Problem to solve -> Pick out and copy every line of the data below that contains the word "coordinates".

Extracted entries ->

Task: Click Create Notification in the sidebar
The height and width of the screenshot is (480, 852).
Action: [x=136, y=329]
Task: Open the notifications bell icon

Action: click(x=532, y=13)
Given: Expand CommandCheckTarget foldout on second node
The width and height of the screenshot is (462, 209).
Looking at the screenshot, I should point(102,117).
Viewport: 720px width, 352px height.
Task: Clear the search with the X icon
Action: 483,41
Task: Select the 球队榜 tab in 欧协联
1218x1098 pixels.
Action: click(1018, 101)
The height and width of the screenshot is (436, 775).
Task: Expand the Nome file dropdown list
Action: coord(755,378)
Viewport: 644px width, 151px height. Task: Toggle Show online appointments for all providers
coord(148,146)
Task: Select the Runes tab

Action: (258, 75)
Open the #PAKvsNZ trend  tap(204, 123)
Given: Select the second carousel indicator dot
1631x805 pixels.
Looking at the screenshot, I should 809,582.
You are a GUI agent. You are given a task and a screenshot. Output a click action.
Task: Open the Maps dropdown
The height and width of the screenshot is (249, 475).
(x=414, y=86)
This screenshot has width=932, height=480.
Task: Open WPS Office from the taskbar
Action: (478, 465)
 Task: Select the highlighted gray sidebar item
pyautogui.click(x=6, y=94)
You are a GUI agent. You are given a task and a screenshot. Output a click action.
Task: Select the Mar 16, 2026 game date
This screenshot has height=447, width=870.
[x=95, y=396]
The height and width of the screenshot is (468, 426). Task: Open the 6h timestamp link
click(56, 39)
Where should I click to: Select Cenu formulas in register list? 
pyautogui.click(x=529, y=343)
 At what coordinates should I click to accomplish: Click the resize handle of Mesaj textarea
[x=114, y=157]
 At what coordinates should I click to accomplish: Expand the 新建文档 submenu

Exercise output ->
 At what coordinates should I click to accomplish: Click the resize handle of Mesaj textarea
 At what coordinates should I click to accomplish: Expand the 新建文档 submenu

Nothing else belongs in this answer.